-- INPUT follows --
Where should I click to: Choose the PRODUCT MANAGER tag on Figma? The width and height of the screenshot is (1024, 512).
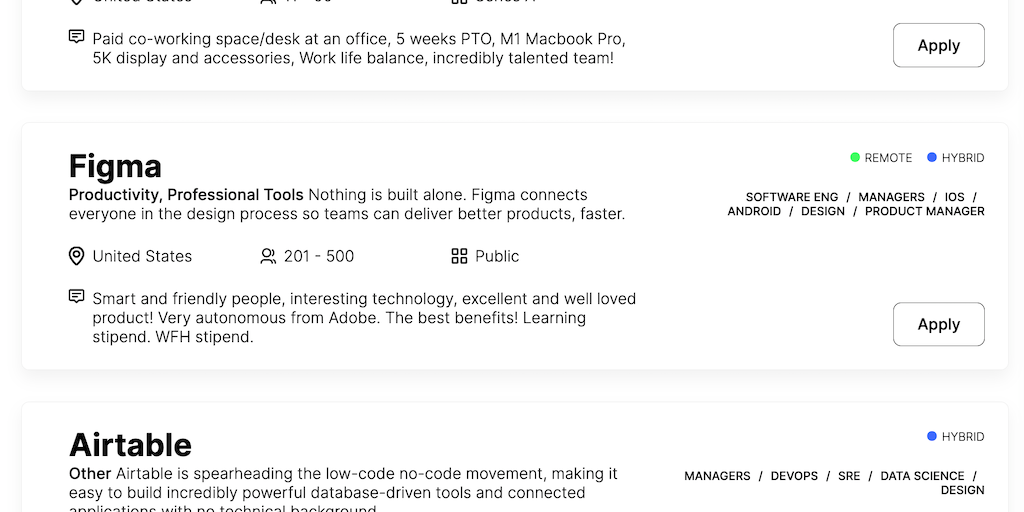(924, 211)
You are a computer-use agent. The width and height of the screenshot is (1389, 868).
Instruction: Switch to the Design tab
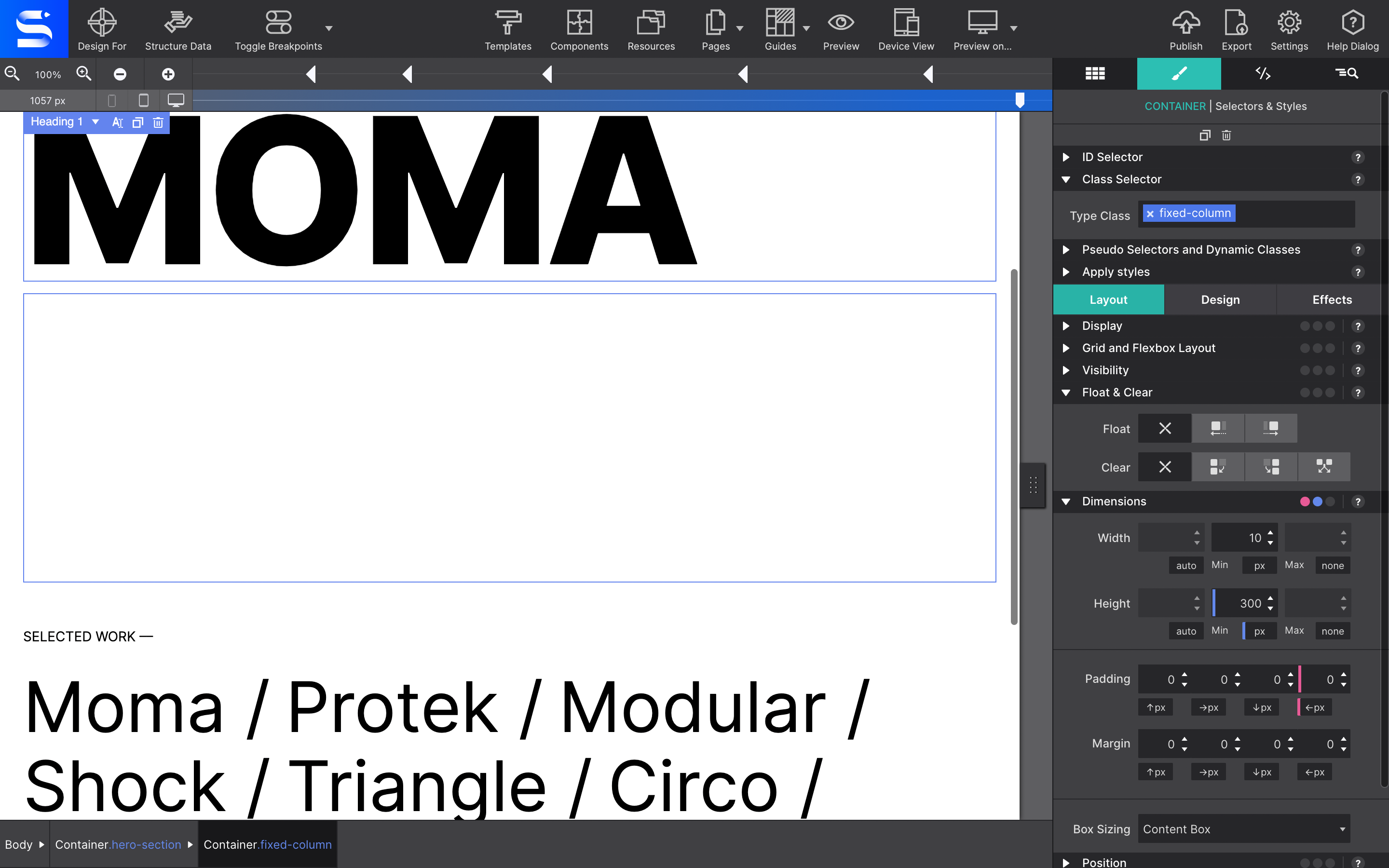1219,299
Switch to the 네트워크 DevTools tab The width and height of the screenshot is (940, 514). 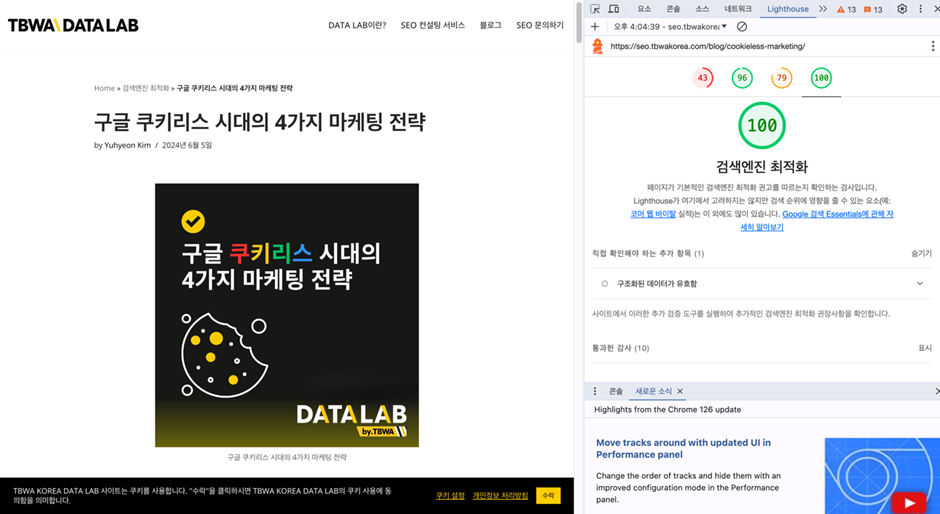click(x=738, y=9)
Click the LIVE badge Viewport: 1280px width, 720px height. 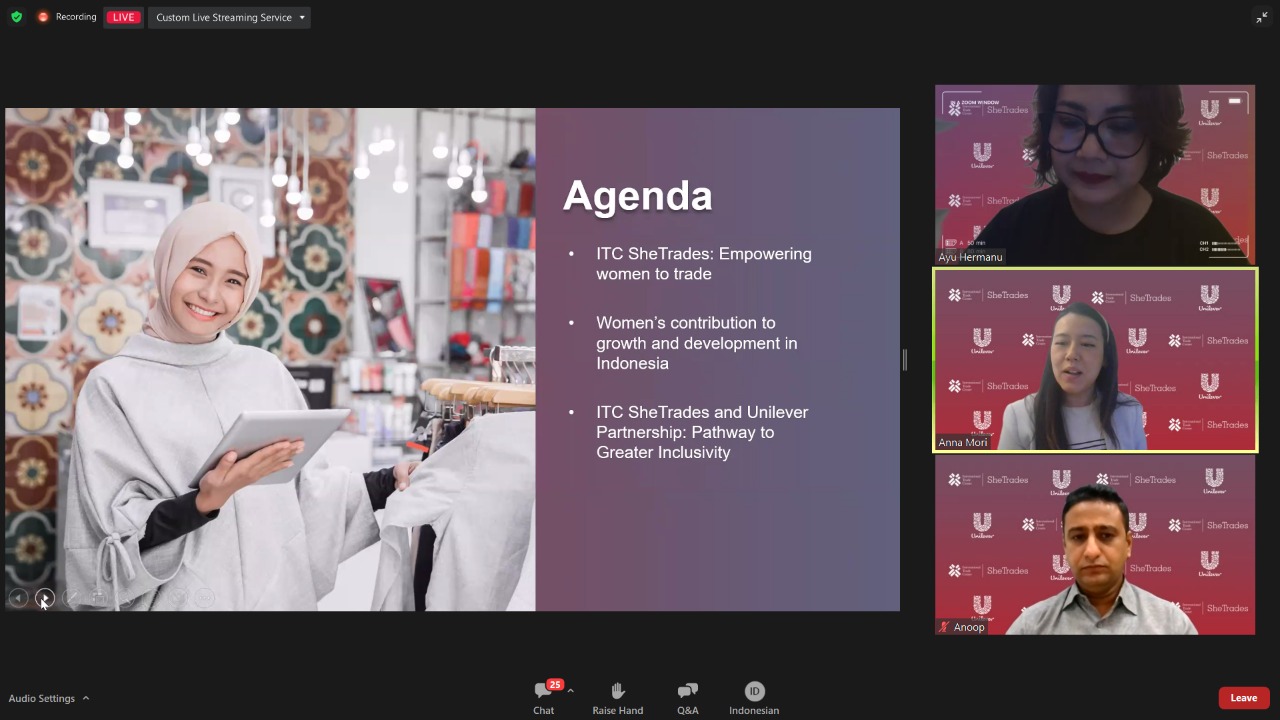click(x=124, y=17)
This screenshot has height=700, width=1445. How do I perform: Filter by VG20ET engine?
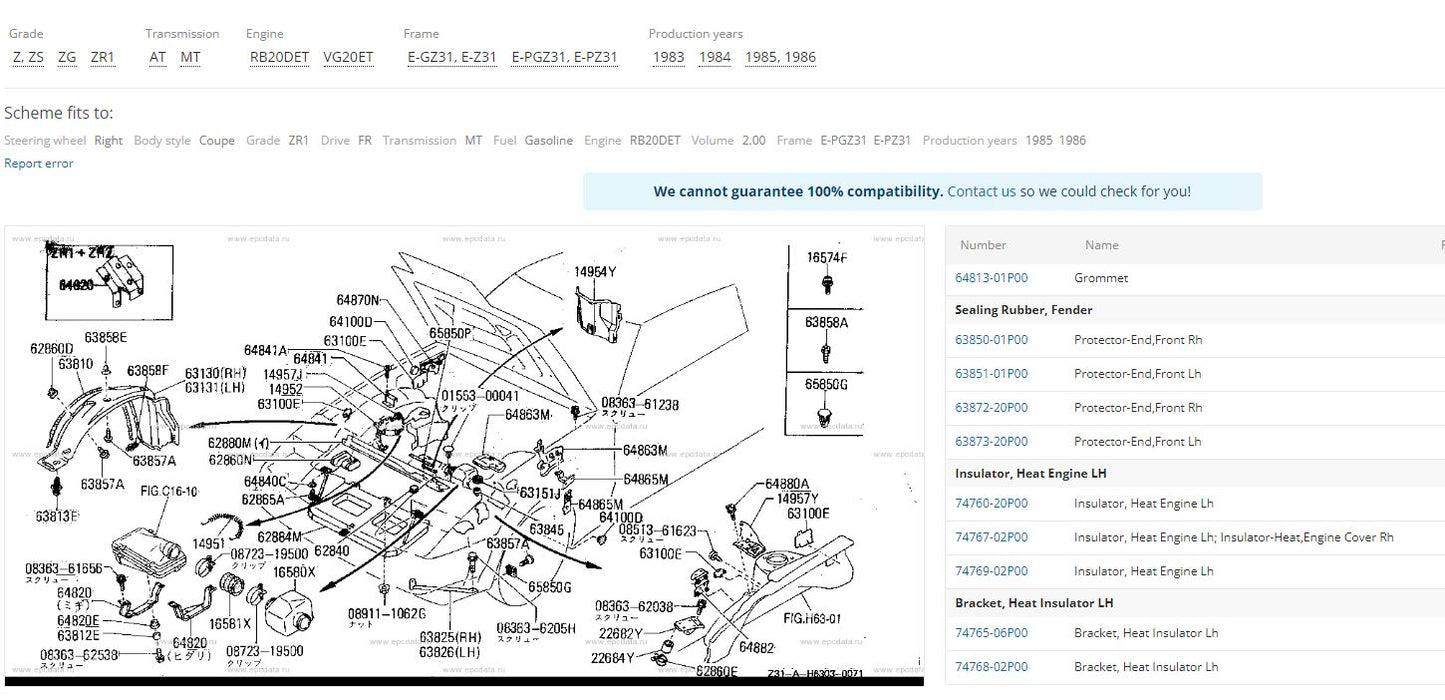[348, 57]
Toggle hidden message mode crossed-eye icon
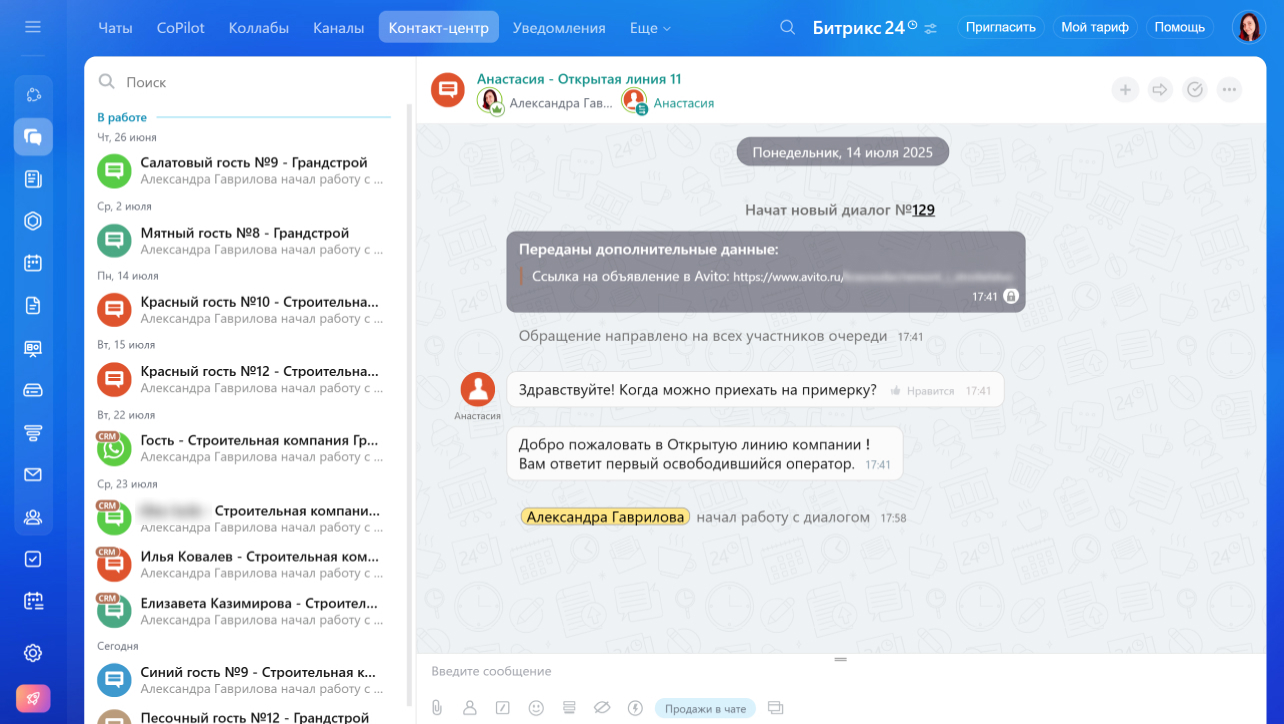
-- INPUT concluded --
**PROBLEM REQUIREMENTS:** Each line from the one that contains "This screenshot has" to the end of the listing must be quoted exactly; no other line and no picture belongs in the copy.

**SOLUTION BELOW:**
This screenshot has height=700, width=1445. How do I perform: Filter by VG20ET engine?
[348, 57]
Toggle hidden message mode crossed-eye icon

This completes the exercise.